The problem
Print out every record below, exactly as written.

- - - -

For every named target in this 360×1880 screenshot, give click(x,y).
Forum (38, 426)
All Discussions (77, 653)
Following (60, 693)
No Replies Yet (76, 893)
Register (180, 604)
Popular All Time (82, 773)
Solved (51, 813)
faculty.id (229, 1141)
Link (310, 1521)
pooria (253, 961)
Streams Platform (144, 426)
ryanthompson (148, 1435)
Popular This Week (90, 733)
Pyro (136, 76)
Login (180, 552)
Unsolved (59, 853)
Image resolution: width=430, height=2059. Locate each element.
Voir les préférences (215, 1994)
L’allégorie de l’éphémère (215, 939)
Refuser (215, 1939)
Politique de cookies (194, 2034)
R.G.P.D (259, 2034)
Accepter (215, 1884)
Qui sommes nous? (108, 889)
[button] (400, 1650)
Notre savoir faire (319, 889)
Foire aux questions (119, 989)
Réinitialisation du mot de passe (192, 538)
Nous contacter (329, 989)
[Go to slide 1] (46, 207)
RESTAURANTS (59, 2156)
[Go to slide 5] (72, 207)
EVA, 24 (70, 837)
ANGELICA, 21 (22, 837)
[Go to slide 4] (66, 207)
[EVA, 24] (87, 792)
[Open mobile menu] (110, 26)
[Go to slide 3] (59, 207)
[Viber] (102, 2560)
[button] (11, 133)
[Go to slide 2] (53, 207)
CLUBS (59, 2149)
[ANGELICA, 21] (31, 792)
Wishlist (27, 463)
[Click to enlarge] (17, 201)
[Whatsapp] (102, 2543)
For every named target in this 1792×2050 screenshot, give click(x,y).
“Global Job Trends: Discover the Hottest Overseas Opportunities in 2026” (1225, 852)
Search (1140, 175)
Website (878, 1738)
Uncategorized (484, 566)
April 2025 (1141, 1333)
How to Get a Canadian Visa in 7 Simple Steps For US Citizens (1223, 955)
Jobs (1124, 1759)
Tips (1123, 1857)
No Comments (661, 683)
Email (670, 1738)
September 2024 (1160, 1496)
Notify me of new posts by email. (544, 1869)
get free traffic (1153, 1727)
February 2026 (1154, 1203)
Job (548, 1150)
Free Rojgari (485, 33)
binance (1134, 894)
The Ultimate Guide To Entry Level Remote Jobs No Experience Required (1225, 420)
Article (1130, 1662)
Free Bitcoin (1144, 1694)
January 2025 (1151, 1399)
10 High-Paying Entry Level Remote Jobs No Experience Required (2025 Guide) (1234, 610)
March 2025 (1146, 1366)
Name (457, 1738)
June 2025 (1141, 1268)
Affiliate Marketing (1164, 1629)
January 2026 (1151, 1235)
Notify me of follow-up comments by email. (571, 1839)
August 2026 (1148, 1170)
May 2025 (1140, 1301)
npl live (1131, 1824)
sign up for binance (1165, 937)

- - - -

Result
For every named target in this 360×1880 screenshot, give click(x,y).
Forum (38, 426)
All Discussions (77, 653)
Following (60, 693)
No Replies Yet (76, 893)
Register (180, 604)
Popular All Time (82, 773)
Solved (51, 813)
faculty.id (229, 1141)
Link (310, 1521)
pooria (253, 961)
Streams Platform (144, 426)
ryanthompson (148, 1435)
Popular This Week (90, 733)
Pyro (136, 76)
Login (180, 552)
Unsolved (59, 853)
Image resolution: width=430, height=2059. Locate each element.
Voir les préférences (215, 1994)
L’allégorie de l’éphémère (215, 939)
Refuser (215, 1939)
Politique de cookies (194, 2034)
R.G.P.D (259, 2034)
Accepter (215, 1884)
Qui sommes nous? (108, 889)
[button] (400, 1650)
Notre savoir faire (319, 889)
Foire aux questions (119, 989)
Réinitialisation du mot de passe (192, 538)
Nous contacter (329, 989)
[Go to slide 1] (46, 207)
RESTAURANTS (59, 2156)
[Go to slide 5] (72, 207)
EVA, 24 (70, 837)
ANGELICA, 21 (22, 837)
[Go to slide 4] (66, 207)
[EVA, 24] (87, 792)
[Open mobile menu] (110, 26)
[Go to slide 3] (59, 207)
[Viber] (102, 2560)
[button] (11, 133)
[Go to slide 2] (53, 207)
CLUBS (59, 2149)
[ANGELICA, 21] (31, 792)
Wishlist (27, 463)
[Click to enlarge] (17, 201)
[Whatsapp] (102, 2543)
For every named target in this 1792×2050 screenshot, give click(x,y).
“Global Job Trends: Discover the Hottest Overseas Opportunities in 2026” (1225, 852)
Search (1140, 175)
Website (878, 1738)
Uncategorized (484, 566)
April 2025 (1141, 1333)
How to Get a Canadian Visa in 7 Simple Steps For US Citizens (1223, 955)
Jobs (1124, 1759)
Tips (1123, 1857)
No Comments (661, 683)
Email (670, 1738)
September 2024 (1160, 1496)
Notify me of new posts by email. (544, 1869)
get free traffic (1153, 1727)
February 2026 (1154, 1203)
Job (548, 1150)
Free Rojgari (485, 33)
binance (1134, 894)
The Ultimate Guide To Entry Level Remote Jobs No Experience Required (1225, 420)
Article (1130, 1662)
Free Bitcoin (1144, 1694)
January 2025 (1151, 1399)
10 High-Paying Entry Level Remote Jobs No Experience Required (2025 Guide) (1234, 610)
March 2025 (1146, 1366)
Name (457, 1738)
June 2025 (1141, 1268)
Affiliate Marketing (1164, 1629)
January 2026 (1151, 1235)
Notify me of follow-up comments by email. (571, 1839)
August 2026 (1148, 1170)
May 2025 (1140, 1301)
npl live (1131, 1824)
sign up for binance (1165, 937)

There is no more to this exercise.